The city now has only five direct international flights, Mayor Huang Junhua said at a news conference in Beijing on Tuesday.
Huang said Guilin, which received 1.9 million overseas tourists last year, will expand its airport to make it easier for foreign tourists to visit the city in South China's Guangxi Zhuang autonomous region. He did not elaborate.
Tripper Diem, who runs a hotel in Yangshuo, a well-know tourist county 66 km from Guilin, said most of his friends from other countries must fly to Guangzhou, Shanghai or Beijing first, and then fly to Guilin from there.
"Better transportation will make it more convenient to foreign tourists.
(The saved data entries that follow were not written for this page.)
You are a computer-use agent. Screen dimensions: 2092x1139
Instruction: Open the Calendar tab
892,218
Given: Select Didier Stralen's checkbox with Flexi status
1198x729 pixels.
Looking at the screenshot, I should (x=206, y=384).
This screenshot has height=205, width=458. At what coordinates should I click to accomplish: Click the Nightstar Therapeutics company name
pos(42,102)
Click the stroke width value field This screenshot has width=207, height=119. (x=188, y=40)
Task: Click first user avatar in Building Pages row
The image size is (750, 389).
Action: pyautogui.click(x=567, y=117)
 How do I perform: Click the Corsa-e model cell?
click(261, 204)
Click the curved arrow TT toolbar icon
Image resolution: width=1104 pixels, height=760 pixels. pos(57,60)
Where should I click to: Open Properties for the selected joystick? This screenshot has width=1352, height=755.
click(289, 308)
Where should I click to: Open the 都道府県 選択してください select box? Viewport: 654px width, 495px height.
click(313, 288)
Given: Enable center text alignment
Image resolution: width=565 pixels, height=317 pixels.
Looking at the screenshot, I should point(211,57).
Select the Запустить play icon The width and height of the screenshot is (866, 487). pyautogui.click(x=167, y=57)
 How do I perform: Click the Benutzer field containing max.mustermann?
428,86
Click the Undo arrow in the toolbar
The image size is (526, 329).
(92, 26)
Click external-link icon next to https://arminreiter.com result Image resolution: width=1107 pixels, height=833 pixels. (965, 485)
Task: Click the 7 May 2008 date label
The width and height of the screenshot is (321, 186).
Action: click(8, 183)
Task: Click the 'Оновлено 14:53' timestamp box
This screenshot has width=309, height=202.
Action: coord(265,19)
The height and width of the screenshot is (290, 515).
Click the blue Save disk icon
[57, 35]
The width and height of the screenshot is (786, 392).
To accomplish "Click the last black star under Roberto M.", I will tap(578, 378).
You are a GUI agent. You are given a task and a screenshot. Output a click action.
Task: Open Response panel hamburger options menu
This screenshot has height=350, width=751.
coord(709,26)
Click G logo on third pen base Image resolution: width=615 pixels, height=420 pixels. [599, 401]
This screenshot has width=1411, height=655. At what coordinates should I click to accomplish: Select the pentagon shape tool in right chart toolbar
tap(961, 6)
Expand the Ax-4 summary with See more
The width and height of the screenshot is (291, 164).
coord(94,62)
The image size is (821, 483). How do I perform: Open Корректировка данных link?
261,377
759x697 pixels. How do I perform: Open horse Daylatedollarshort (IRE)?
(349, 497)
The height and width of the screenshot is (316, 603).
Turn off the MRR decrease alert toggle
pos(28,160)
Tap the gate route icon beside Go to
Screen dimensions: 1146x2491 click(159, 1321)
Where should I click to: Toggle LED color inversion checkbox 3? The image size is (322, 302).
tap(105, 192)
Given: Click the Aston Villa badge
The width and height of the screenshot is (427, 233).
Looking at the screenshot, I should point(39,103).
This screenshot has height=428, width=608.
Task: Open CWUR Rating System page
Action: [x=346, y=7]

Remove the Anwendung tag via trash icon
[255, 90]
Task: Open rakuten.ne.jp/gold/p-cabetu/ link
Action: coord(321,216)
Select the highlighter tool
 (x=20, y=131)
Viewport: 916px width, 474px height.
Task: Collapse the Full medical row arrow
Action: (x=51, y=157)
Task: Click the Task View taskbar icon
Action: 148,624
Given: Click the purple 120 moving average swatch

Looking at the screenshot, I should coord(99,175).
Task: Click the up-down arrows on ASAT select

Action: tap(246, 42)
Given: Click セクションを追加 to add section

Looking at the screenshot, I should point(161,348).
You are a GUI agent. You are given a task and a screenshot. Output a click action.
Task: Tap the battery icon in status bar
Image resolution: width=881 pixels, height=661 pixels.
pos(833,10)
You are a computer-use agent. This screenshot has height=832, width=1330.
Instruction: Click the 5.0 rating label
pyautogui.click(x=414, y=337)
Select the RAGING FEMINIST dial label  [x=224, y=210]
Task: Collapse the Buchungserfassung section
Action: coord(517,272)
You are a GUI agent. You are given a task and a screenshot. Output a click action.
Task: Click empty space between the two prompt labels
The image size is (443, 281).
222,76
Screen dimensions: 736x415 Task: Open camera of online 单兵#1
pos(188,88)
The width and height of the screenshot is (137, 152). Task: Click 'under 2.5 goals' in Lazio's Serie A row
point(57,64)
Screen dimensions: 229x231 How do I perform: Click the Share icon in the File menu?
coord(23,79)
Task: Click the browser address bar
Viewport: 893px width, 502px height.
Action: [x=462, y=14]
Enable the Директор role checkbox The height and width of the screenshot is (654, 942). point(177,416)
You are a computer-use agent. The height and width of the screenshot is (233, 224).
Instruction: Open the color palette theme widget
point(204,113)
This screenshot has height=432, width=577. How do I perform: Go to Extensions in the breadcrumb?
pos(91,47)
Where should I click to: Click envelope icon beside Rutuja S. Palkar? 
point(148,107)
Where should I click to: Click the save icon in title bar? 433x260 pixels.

It will be a big help to Guilin," Diem said.
Huang said Guilin is also striving to give foreign tourists visas upon arrival, but the central government is still considering the request, and "details of the policy still need more discussion".
Guilin was endorsed by the National Development and Reform Commission, China's economic planner, in November, which means the central government will offer favorable policies in support of Guilin's development of its tourism industry.
Wang Wei, director of the social development department of the National Development and Reform Commission, said on Tuesday that special policies will be applied to Guilin to support its development.
So far, the NDRC has approved Hainan and Yunnan provinces as well as Guilin as three reform pilot areas, aiming to explore a way to develop the environment-friendly tourism industry instead of developing polluting industries.
Hainan, at the southern tip of China, has received such favorable policies, including allowing mainland travelers to buy duty-free goods worth up to 8,000 yuan ($1,290) as long as the visitors leave the island by air.
Zhao Leqin, Party chief of Guilin, said special policies will be tailored to support Guilin's development and benefit residents' life as well.
The city government aims to have the tourism industry account for 20 percent of its GDP by 2015, up from the current 18.1 percent, he said.
The city has been appreciated by visitors from both home and abroad, including about 160 presidents and leaders - among them was US president Richard Nixon during his visit to China in 1972.
Scenery of the city appears on the back of the 20 yuan note.
About 200,000 people work in the city's tourism sector.
Huang said the city will continue to have environmental protection on the top of its agenda.
There are three State-level nature reserves and eight provincial-level reserves in Guilin to protect its Lijiang River. The area of nature reserves accounts for 14 percent of the city's territory, he said.
Three reservoirs were built in the upstream of Lijiang River between 2006 and 2010 to prevent the river from drying up in dry periods, he said.
The city will soon work to clear pollution in the river caused by agriculture, he said.